The provided archive contains a single file — aray.yara. Indeed, this is a valid YARA file containing a single rule, aray. The condition is a giant AND clause with all kinds of terms — constraints on the values of individual bytes, doublewords, or hashes (MD5, SHA-256, CRC32) of specific parts of the file.

To improve readability, I first searched and replaced every occurence of and<space> with and<newline>. The first line of the condition asserts that the size of the file is 85 bytes. The following line provides us with the hash of the whole file contents. The rest of the conditions operate on a specific chunk of the file.

It was apparent that a lot of the conditions were superfluous or irrelevant - for example, a lot of them put constraints on the filesize, even though we already knew that from the first line. Next, many lines were of the form <some part of the file> % x < x, which is a tautology.

After going through a couple of lines and trying to reconstruct the file contents by hand, I thought a Python script would be faster, less error-prone and, above all else, the most satisfying. So I saved the newline-separated list of conditions into a separate file and wrote the following solver.

import binascii
import hashlib
import re
from sys import argv

def strings_of_length(strlen):
    if strlen == 0:
        yield ''
    else:
        for s in strings_of_length(strlen - 1):
            for c in [chr(i) for i in range(32, 127)]:
                yield c + s

def reverse_crc32(h, strlen):
    for s in strings_of_length(strlen):
        if binascii.crc32(s.encode()) & 0xFFFFFFFF == int(h, 16):
            return s
    return None

def reverse_md5(h, strlen):
    for s in strings_of_length(strlen):
        if hashlib.md5(s.encode()).hexdigest() == h:
            return s
    return None

def reverse_sha256(h, strlen):
    for s in strings_of_length(strlen):
        if hashlib.sha256(s.encode()).hexdigest() == h:
            return s
    return None

def main():
    with open(argv[1], 'r') as f:
        lines = f.readlines()
    
    buffer   = None
    file_md5 = None

    for line in lines:
        if re.match(r'filesize == \d+ and', line):
            filesize = int(line.split(' ')[2])
            buffer = [None for _ in range(filesize)]

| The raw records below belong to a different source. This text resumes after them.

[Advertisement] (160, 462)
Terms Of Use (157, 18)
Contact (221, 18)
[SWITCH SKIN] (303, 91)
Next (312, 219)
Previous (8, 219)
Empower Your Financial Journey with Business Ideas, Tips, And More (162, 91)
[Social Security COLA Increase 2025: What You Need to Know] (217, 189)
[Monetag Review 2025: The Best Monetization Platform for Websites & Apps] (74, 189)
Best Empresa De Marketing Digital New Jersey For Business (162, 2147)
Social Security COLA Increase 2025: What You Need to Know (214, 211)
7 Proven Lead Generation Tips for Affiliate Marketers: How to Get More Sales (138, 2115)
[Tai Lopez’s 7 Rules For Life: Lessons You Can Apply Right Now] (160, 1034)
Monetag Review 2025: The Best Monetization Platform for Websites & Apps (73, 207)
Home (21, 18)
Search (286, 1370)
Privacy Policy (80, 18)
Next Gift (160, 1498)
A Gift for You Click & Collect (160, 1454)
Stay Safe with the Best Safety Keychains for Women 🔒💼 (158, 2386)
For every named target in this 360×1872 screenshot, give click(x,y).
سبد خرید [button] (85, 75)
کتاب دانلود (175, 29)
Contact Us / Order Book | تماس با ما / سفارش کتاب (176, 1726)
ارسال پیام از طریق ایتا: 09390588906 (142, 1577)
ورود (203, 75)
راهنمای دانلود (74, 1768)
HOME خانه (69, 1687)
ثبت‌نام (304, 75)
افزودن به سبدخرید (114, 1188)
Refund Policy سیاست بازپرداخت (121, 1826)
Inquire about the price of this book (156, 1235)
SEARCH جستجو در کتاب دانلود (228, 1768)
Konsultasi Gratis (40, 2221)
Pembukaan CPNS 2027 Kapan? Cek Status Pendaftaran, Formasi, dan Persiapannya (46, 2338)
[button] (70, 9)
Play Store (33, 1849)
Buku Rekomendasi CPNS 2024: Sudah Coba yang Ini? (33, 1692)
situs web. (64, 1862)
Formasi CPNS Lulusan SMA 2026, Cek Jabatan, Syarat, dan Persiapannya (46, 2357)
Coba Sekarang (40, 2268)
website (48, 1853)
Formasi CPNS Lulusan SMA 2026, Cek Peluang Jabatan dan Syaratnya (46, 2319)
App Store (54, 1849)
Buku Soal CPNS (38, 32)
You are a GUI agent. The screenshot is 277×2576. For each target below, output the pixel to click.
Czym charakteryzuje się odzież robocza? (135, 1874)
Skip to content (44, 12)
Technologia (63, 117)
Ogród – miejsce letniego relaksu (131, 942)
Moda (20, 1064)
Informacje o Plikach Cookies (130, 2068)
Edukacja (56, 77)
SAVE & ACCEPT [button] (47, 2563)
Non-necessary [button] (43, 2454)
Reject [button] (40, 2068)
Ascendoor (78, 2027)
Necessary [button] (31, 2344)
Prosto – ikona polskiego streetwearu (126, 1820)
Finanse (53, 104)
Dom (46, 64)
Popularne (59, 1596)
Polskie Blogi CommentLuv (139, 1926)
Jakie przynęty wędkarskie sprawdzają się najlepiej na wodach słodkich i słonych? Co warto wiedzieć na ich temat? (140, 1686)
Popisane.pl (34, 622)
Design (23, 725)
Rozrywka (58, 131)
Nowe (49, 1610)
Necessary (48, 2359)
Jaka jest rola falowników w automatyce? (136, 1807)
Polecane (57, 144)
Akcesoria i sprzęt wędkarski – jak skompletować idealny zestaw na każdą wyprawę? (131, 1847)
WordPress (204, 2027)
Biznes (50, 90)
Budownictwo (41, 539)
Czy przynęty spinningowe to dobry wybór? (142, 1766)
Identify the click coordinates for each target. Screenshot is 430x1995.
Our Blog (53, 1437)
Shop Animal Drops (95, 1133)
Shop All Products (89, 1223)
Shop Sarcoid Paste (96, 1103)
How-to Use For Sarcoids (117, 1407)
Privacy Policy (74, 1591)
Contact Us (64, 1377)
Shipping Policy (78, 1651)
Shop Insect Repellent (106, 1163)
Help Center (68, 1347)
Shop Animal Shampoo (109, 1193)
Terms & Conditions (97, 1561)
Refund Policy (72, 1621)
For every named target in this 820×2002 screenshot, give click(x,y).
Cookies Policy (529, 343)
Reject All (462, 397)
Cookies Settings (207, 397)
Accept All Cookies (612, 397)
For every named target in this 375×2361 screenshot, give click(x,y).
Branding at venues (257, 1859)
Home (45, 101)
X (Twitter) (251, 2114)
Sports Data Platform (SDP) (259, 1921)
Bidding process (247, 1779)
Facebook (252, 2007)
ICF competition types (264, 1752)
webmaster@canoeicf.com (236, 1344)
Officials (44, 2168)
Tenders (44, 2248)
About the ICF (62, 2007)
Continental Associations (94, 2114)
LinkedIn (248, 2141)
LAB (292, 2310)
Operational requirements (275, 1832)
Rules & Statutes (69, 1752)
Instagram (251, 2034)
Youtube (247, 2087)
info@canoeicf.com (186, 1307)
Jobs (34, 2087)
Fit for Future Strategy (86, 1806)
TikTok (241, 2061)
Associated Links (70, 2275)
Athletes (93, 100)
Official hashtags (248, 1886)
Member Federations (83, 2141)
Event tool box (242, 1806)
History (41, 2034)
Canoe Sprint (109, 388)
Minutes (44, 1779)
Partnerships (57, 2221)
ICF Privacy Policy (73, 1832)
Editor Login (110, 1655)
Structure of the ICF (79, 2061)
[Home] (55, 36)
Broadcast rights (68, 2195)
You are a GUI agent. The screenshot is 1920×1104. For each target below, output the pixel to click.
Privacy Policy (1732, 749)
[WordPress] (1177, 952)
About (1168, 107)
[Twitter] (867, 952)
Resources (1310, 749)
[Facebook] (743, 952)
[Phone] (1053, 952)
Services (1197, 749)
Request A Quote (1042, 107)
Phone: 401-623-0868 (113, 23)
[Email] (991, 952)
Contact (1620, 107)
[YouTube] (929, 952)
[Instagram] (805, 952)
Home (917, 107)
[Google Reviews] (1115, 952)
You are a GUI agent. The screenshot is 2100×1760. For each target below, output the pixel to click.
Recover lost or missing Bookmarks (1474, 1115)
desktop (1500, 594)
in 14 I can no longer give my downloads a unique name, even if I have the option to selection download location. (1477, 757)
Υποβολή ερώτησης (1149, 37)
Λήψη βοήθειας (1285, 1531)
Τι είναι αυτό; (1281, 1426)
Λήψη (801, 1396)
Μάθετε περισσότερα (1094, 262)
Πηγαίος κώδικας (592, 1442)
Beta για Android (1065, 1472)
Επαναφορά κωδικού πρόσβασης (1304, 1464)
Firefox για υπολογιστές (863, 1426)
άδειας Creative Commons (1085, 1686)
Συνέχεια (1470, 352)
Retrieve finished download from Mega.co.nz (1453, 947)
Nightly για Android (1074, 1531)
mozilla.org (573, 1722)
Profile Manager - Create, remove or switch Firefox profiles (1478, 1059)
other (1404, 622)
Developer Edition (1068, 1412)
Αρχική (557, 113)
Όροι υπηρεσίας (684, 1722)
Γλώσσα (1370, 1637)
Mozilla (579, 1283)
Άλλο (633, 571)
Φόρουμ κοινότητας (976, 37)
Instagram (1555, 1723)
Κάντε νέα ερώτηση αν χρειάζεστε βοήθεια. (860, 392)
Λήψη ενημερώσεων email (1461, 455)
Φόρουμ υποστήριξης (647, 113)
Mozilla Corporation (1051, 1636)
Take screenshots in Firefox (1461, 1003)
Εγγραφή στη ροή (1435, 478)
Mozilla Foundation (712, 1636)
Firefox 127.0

        elif re.match(r'hash.md5\(0, filesize\) ==', line):
            file_md5 = re.match(r'hash.md5\(0, filesize\) == "([0-9a-f]+)"', line).group(1)
        
        elif re.match(r'hash.(md5|sha256)\(\d+, \d+\) ==', line):
            eq = re.match(r'hash.(md5|sha256)\((\d+), (\d+)\) == "([0-9a-f]+)" and', line)
            which = eq.group(1)
            idx, length = int(eq.group(2)), int(eq.group(3))
            digest = eq.group(4)
            plaintext = (reverse_md5(digest, length)
                         if which == 'md5'
                         else reverse_sha256(digest, length))
            assert buffer[idx:idx+length].count(None) == length
            buffer[idx:idx+length] = plaintext
            print(f'[{idx}..{idx+length}] = {plaintext}')
        
        elif re.match(r'hash.crc32\(\d+, \d+\) ==', line):
            eq = re.match(r'hash.crc32\((\d+), (\d+)\) == 0x([0-9a-f]+)', line)
            idx, length, crc = int(eq.group(1)), int(eq.group(2)), eq.group(3)
            plaintext = reverse_crc32(crc, length)
            assert buffer[idx:idx+length].count(None) == length
            buffer[idx:idx+length] = plaintext
            print(f'[{idx}..{idx+length}] = {plaintext}')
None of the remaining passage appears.